Fragmento de lectura:
>>>
Cuando siento que la ciudad me contamina, me baño en ti, mi barrio querido, en mis amigos y añoranzas. En estos tiempos de familias reducidas, en general, a uno o a lo sumo dos hijos, de ensambles y otros signos de la vida moderna, pensar en matrimonios con 5, 6, 7 ó 9 hijos, parece cosa del pasado. Pero era lo común, cuando niño. Había, tal vez, pobreza, pero nunca miseria. Se vivía dignamente y eso de andar por la calle pidiendo o quedándose con lo ajeno, como es común ahora, no se veía. ¿Cómo hacían nuestros padres para arrear con tanta prole? No sé, pero se las arreglaban. El mayor objetivo era que no saliéramos vagos o pendencieros y que fuéramos a la escuela. La disciplina era cosa seria y la autoridad de los padres no se discutía. Aun viniendo de padres poco alfabetizados, que no quiere decir ignorantes. "Que no te pase lo mismo que a mí", argumentaban. Algunos, al salir de sus trabajos, principalmente "Cinzano" y "El Globo", enfilaban a uno de los bares cercanos para, vinito de por medio, matar el tiempo hasta la hora de comer. Esto podría convertirse en un pequeño o gran drama, que yo no alcanzaba a dimensionar en esos años. Hasta que uno de mis amigos, no hace mucho de esto, me lo reveló en un aparte de una de nuestras reuniones. Fue en la sobremesa y vaya a saber de dónde vino el tema, cuando el recuerdo de nuestros padres desfiló entre copa y copa, con el sentimiento, el agradecimiento y el amor, sobrevolando la narración. Amena, en algunos casos, y difícil, en otras. "A mi viejo lo queríamos, pero le temíamos cuando se enojaba. Guay de aquel que no hizo las tareas de la escuela, o desobedeció a la madre, o se portó mal en la calle", sentenció uno. "En mi casa había un sicólogo", dijo otro, y logró atraer la atención del resto. "Estaba colgado en el comedor. Era un cinturón de cuero grueso, de unos 40 centímetros, que mi padre usaba pocas veces, pero con gran sentido de la oportunidad. Hoy lo sé. El castigo venía luego de la reconvención previa, a modo de advertencia". Es decir, se castigaba en la reincidencia y dolía más en el alma que en la piel, como las penitencias. "Éramos muchos y ese modo directo de enderezarnos, una lección para toda la vida".
<<<
Tarea:
En el fragmento, ¿qué era el «sicólogo» que estaba colgado en el comedor de una de las casas? Las líneas de datos son material aparte y no tienen relación con el fragmento.

Datos registrados:
>>>
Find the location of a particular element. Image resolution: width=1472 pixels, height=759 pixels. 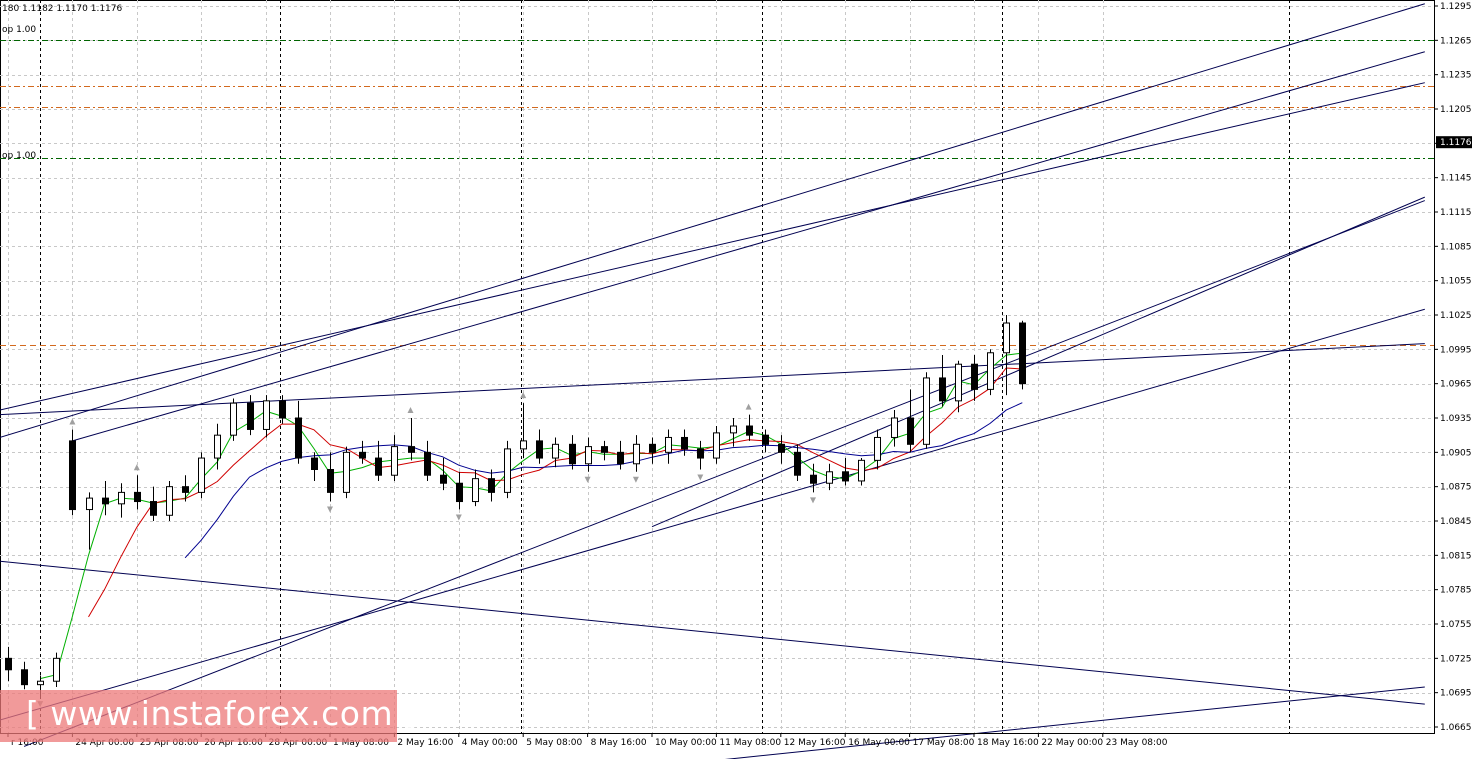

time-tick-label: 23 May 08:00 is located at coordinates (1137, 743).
<<<
>>>
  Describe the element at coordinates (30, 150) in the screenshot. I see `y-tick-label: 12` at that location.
<<<
>>>
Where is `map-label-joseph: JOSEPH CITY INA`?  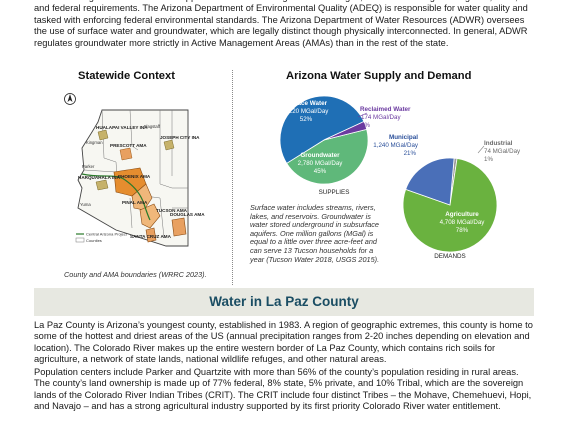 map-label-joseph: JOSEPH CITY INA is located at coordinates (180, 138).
<<<
Respuesta:
Un cinturón de cuero grueso, de unos 40 centímetros.